No OTT Service Has Figured Out How To Achieve Service & Monetization Parity Across Traditional & Online Broadcasts
It’s no secret that TV by appointment is giving way to OTT-centric preferences. Frost & Sullivan’s research numbers corroborate this trend at many levels such as growing rates of OTT viewership, falling STB sales, soaring connected device and smart device usage, and thriving growth in multi-screen video transcoding and protection solutions. We also see continued expansion of online video offerings from websites and via apps, both by pay TV service providers and directly by broadcasters.
Against this backdrop, we see recent service offerings available in the market, such as Hulu Live, YouTube Live and FOX making all of their primetime programming available live to all US markets. Hulu is now nearly a decade old and broadcasters like CBS, NBC and ABC have offered OTT streaming for some time now, as have HBO and ESPN. Content is often free for pay TV subscribers after username and password authentication; monthly fees for standalone consumption are nominal. And yet, no OTT provider has yet to figure out how to achieve service and monetization parity across traditional broadcasts.

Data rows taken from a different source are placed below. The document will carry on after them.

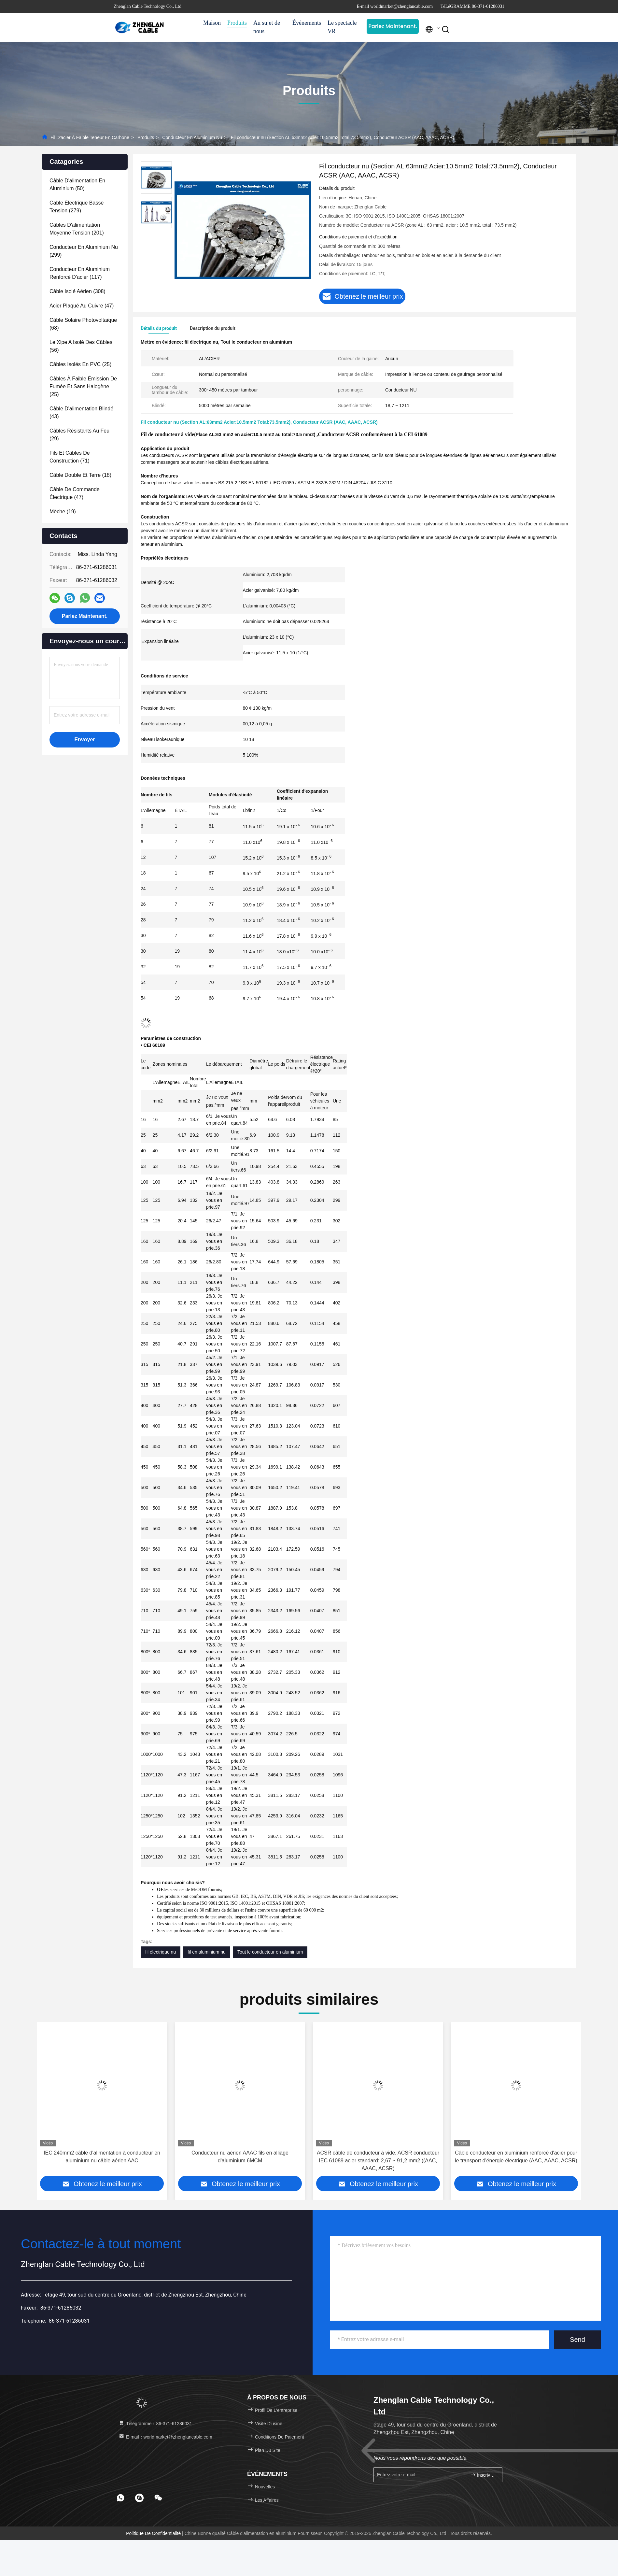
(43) (81, 412)
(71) (69, 456)
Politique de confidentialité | (155, 2533)
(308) (77, 291)
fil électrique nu (160, 1952)
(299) (83, 251)
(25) (80, 364)
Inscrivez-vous (484, 2475)
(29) (79, 434)
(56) (80, 346)
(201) (76, 228)
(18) (80, 475)
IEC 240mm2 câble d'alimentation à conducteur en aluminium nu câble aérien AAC (102, 2156)
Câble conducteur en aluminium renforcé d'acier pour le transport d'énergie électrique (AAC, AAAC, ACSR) (516, 2156)
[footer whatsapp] (120, 2498)
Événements (306, 23)
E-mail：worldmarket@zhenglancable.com (165, 2437)
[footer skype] (139, 2498)
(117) (79, 273)
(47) (81, 305)
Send (577, 2339)
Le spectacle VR (342, 27)
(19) (62, 511)
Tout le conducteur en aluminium (270, 1952)
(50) (77, 184)
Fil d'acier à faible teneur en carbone (89, 137)
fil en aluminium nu (207, 1952)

FOX has showed some success because they allow local affiliates to control advertising and branding of channels. All of FOX’s primetime entertainment is streamed live, rather than select shows. 210 regional U.S. markets are covered, as opposed to more select coverage with other broadcasters. Consequently, FOX boasts that nearly all pay TV households in the US can now view FOX channels online via their streaming media devices, smart TVs, and tablets. The reason FOX was able to achieve ubiquity of coverage in the U.S. where other broadcasters had so far failed is by its ability to allow local affiliates to control the advertising and branding of the channels being offered.
This is in stark contrast to the ongoing trend of disintermediation where broadcasters seek to go directly to end consumers, bypassing the pay TV service providers. This second difference, in terms of monetization and branding, holds the promise of solving one of the most vexing challenges with OTT today, which is monetization. Targeted ads and usage fees have thus far fallen short of their promise. Programmers, service providers and broadcasters have all been challenged to maintain their business brands in a market where consumers often confer loyalty to specific shows, specific talent, or select social media destinations more than channels or service providers. By managing to cooperatively partner with affiliates on advertising and branding and thereby avoiding conflict and competition, FOX may perhaps have found a win-win middle ground.

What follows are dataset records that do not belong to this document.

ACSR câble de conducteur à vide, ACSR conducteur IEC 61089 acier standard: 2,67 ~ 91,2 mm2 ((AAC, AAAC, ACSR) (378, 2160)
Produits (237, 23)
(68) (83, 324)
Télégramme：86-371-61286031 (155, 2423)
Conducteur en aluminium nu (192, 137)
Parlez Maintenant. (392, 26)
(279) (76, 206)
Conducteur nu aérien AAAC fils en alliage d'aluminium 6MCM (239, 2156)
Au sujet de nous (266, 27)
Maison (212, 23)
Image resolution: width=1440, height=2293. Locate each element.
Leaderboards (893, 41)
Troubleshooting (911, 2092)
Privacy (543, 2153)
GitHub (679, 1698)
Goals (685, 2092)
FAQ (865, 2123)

This is of course easier said than done, and much will depend on the quality of experience and inventory of ads that will be delivered. The initial statistics are certainly promising. The third difference appears to be that this will truly be live-streamed content, in contrast to other offerings where episodes are made available for on-demand viewing concurrently with or at a short delay after the conventional broadcast goes live. While this technological difference is significant and noteworthy to infrastructure vendors, I’m also of the opinion that everyday users should neither care about this distinction nor become aware of it.
Which brings us to the flip side of these services, which is that it sheds light on the many shortcomings of the OTT ecosystem today. FOX is not currently providing sports content through this framework. Sports continue to be provided through a separate app and presumably a separate set of agreements. Viewers, even pay TV subscribers, continue to be subject to the disparity and lack of consistency in content access across types of content, channels, resolutions, regions and in some cases device support. Service levels can vary dramatically by location, even for the same user. Service provider apps and destinations offer overlapping content with broadcaster apps and destinations, with online video services often joining in the same fray. Users are left to figure out the nuances of true live streaming, catch-up TV, cloud DVR and video on demand, all of which should “ideally” simply be “TV on any screen”.
Content services are most beloved when they offer delightful, consistent, cross-device OTT experiences, which are at par with conventional live linear managed experiences. While tier-1 services such as Comcast and others are coming closer to this idea in the U.S., the overall problem is far from solved. Even a decade after Netflix and Hulu first began to stream content, no one has fully figured out how to achieve service and monetization parity across traditional and online broadcasts.